● **Exercise**
In the material below, some lines carry "agent". Copy each such line.

== Data records

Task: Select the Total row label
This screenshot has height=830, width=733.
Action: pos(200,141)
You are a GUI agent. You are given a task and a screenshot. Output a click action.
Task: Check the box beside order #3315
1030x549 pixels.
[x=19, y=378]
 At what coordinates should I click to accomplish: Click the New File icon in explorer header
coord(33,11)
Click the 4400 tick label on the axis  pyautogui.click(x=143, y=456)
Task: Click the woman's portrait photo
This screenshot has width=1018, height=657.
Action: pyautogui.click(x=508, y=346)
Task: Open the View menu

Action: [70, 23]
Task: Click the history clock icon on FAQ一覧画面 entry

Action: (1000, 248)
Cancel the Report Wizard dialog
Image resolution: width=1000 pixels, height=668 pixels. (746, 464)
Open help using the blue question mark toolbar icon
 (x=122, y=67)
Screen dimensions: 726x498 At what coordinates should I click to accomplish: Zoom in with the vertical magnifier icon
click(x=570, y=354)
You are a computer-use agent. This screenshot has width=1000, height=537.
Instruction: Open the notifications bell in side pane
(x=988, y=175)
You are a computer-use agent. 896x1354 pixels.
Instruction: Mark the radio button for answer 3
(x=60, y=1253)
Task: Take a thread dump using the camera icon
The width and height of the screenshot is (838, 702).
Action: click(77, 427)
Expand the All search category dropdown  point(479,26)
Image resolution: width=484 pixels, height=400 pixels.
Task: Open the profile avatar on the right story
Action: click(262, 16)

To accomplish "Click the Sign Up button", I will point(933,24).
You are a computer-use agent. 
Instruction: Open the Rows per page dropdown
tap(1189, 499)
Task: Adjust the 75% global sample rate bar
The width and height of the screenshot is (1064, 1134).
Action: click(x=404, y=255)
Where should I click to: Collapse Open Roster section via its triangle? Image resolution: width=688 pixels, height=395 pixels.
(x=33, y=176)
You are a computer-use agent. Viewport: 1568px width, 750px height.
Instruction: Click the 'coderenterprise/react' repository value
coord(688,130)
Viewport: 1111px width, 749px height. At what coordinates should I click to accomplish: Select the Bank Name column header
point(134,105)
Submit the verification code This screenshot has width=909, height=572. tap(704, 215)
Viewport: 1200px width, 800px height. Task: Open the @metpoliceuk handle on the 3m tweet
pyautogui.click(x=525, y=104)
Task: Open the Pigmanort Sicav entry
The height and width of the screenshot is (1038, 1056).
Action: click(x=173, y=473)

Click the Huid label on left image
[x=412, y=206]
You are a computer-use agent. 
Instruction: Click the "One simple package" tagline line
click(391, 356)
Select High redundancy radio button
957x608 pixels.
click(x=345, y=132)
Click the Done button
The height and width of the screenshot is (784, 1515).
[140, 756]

====

● **Result of this task**
You are a GUI agent. You are given a task and a screenshot. Output a click action.
You are a computer-use agent. This screenshot has width=1000, height=537.
You are a computer-use agent. 896x1354 pixels.
You are a computer-use agent. 
You are a computer-use agent. Viewport: 1568px width, 750px height.
You are a computer-use agent. 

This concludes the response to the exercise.